Stored records:
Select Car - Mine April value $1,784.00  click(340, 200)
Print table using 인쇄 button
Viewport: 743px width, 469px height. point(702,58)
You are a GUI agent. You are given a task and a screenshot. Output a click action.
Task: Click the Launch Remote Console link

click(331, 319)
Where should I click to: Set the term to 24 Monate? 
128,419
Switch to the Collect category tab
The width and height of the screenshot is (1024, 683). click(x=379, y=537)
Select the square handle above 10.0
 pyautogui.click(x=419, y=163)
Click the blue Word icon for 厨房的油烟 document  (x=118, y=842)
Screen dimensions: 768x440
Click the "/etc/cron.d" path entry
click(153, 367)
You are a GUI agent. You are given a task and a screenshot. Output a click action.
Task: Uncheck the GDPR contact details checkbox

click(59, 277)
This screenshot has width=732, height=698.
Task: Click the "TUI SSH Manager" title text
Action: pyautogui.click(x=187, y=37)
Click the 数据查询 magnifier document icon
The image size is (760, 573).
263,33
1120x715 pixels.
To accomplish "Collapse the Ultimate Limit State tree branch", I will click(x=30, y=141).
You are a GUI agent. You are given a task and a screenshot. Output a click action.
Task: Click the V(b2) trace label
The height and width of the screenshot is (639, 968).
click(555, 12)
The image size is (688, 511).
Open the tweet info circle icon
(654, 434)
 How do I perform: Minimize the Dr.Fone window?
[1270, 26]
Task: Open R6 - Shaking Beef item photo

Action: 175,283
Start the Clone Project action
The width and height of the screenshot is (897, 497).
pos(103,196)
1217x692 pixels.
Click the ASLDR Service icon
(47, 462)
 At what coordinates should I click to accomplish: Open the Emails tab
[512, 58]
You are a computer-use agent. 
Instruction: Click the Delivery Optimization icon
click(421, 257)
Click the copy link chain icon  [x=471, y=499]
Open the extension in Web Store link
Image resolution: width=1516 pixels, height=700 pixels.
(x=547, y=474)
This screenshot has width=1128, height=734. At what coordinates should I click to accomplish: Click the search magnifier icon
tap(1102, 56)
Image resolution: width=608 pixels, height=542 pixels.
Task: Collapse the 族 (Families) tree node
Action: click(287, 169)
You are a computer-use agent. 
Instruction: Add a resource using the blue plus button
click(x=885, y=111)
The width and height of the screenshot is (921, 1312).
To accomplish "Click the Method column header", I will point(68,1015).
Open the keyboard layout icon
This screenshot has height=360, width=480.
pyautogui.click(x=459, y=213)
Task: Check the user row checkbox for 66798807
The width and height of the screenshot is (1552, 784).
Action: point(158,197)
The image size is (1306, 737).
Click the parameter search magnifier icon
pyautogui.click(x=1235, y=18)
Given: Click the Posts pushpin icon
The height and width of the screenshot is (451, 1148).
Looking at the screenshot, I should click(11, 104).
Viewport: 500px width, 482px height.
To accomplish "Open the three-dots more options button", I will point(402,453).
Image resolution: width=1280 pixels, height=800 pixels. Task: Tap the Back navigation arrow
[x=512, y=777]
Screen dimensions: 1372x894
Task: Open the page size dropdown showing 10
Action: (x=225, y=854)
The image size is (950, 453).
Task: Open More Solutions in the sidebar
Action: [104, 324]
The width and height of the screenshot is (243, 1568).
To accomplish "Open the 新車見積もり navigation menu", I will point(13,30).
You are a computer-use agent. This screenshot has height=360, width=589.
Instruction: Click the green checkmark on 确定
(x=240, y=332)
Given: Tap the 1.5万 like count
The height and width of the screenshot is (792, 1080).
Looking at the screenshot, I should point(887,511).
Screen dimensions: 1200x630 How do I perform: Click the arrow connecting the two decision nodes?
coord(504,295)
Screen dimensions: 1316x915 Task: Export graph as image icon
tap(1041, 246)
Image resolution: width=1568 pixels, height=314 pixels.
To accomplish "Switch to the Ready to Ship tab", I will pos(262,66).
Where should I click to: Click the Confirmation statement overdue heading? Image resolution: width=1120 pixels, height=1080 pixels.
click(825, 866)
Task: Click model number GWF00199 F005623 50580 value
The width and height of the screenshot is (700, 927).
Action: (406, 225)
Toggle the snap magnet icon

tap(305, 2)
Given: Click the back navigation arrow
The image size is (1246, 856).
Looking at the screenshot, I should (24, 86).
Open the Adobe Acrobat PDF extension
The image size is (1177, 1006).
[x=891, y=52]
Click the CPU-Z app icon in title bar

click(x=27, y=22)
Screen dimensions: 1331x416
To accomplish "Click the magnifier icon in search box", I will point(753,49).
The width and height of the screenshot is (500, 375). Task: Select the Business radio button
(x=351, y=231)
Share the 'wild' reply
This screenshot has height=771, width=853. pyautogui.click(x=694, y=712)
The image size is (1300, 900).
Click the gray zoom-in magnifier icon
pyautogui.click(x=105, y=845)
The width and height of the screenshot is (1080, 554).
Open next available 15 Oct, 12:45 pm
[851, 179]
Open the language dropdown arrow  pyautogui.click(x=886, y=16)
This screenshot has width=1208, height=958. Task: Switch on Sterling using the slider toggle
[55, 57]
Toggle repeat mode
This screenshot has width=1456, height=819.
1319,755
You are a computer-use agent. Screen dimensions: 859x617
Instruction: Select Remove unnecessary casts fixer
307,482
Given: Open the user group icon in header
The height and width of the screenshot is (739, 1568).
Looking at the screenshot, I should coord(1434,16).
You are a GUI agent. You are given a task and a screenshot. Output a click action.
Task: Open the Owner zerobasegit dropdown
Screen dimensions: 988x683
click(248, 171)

- _About this task_
Beginning at the line above with "At what coordinates should I click to accomplish: Open" and finishing at the line with "Open the extension in Web Store link", return each line exactly and return nothing else.

- _Expected answer_
 At what coordinates should I click to accomplish: Open the Emails tab
[512, 58]
You are a computer-use agent. 
Instruction: Click the Delivery Optimization icon
click(421, 257)
Click the copy link chain icon  [x=471, y=499]
Open the extension in Web Store link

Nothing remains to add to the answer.